I have a .fasta file (.txt essentiallly) of about 145000 entries that are formatted as below
>gi|393182|gb|AAA40101.1| cytokine [Mus musculus]
MDAKVVAVLALVLAALCISDGKPVSLSYRCPCRFFESHIARANVKHLKILNTPNCALQIVARLKNNNRQV
CIDPKLKWIQEYLEKALNKRLKM
>gi|378792467|pdb|3UNH|Y Chain Y, Mouse 20s Immunoproteasome
TTTLAFKFQHGVIVAVDSRATAGSYISSLRMNKVIEINPYLLGTMSGCAADCQYWERLLAKECRLYYLRN
GERISVSAASKLLSNMMLQYRGMGLSMGSMICGWDKKGPGLYYVDDNGTRLSGQMFSTGSGNTYAYGVMD
SGYRQDLSPEEAYDLGRRAIAYATHRDNYSGGVVNMYHMKEDGWVKVESSDVSDLLYKYGEAAL
>gi|378792462|pdb|3UNH|T Chain T, Mouse 20s Immunoproteasome
MSSIGTGYDLSASTFSPDGRVFQVEYAMKAVENSSTAIGIRCKDGVVFGVEKLVLSKLYEEGSNKRLFNV
DRHVGMAVAGLLADARSLADIAREEASNFRSNFGYNIPLKHLADRVAMYVHAYTLYSAVRPFGCSFMLGS
YSANDGAQLYMIDPSGVSYGYWGCAIGKARQAAKTEIEKLQMKEMTCRDVVKEVAKIIYIVHDEVKDKAF
ELELSWVGELTKGRHEIVPKDIREEAEKYAKESLKEEDESDDDNM
I have been using various BioPython parsing bits and pieces but I think because of the size of the search it fails.
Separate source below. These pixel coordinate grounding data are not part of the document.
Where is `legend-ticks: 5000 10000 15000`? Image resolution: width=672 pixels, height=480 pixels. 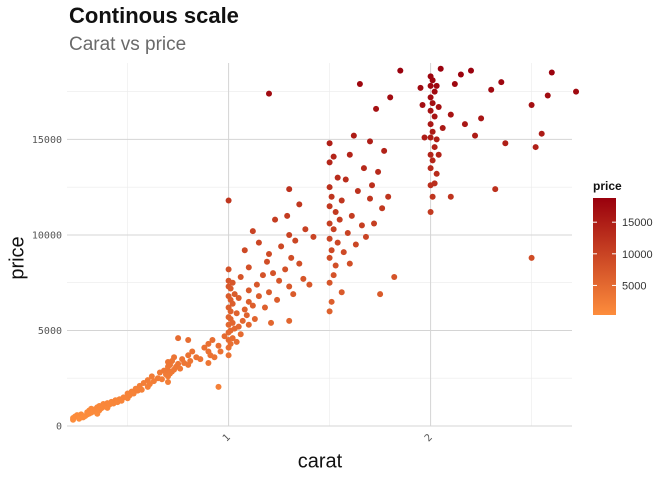 legend-ticks: 5000 10000 15000 is located at coordinates (623, 254).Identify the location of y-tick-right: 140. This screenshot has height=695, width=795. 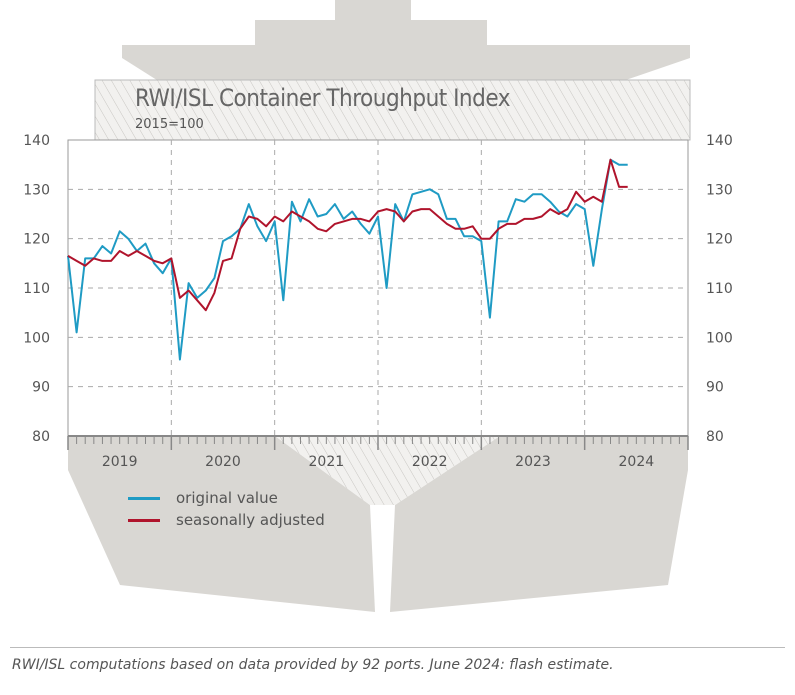
(720, 141).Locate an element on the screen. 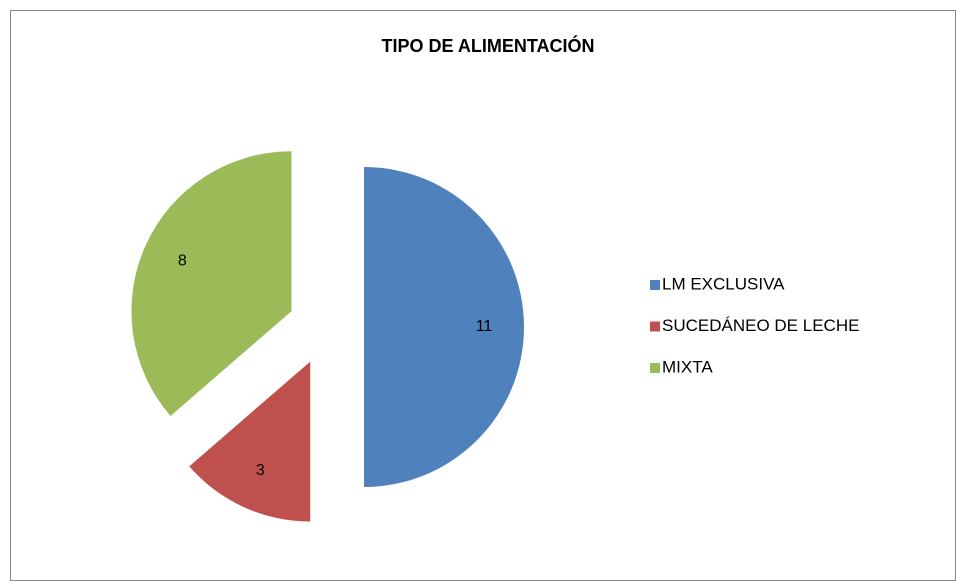  legend-label: MIXTA is located at coordinates (688, 366).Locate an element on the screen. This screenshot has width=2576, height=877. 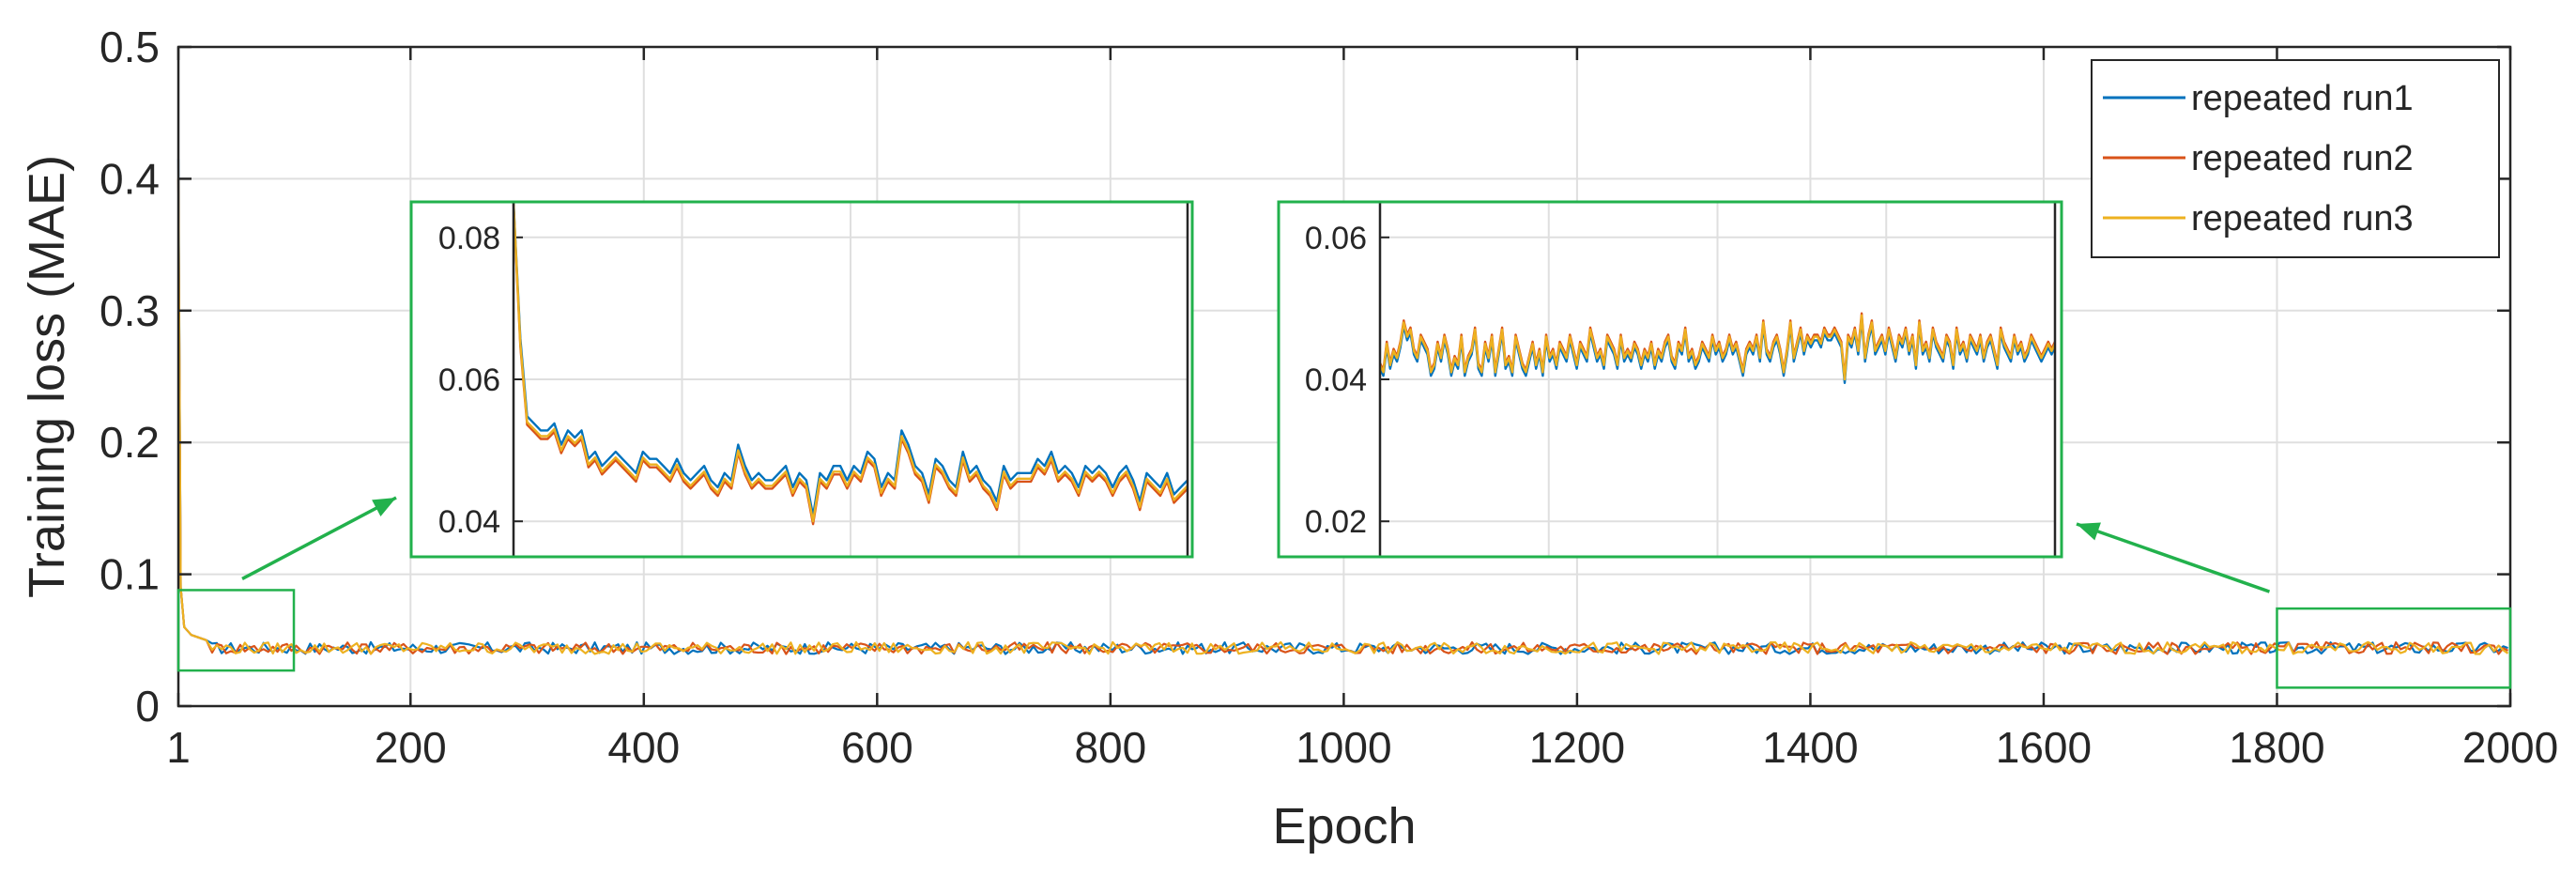
x-tick-label: 400 is located at coordinates (644, 748).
I was hoping someone on here would know of a more efficient way?
Thanks in advance!
Rather than parsing the not entirely consistent FASTA header line for the species, you could just extract the GI number and then look up the NCBI taxonomy ID, e.g. see http://lists.open-bio.org/pipermail/biopython/2009-June/005304.html - and from the taxid you can get the species name, common name, lineage etc. See ftp://ftp.ncbi.nih.gov/pub/taxonomy/taxdump_readme.txt or if you prefer an online solution, the Entrez Utilities (EUtils) are another option.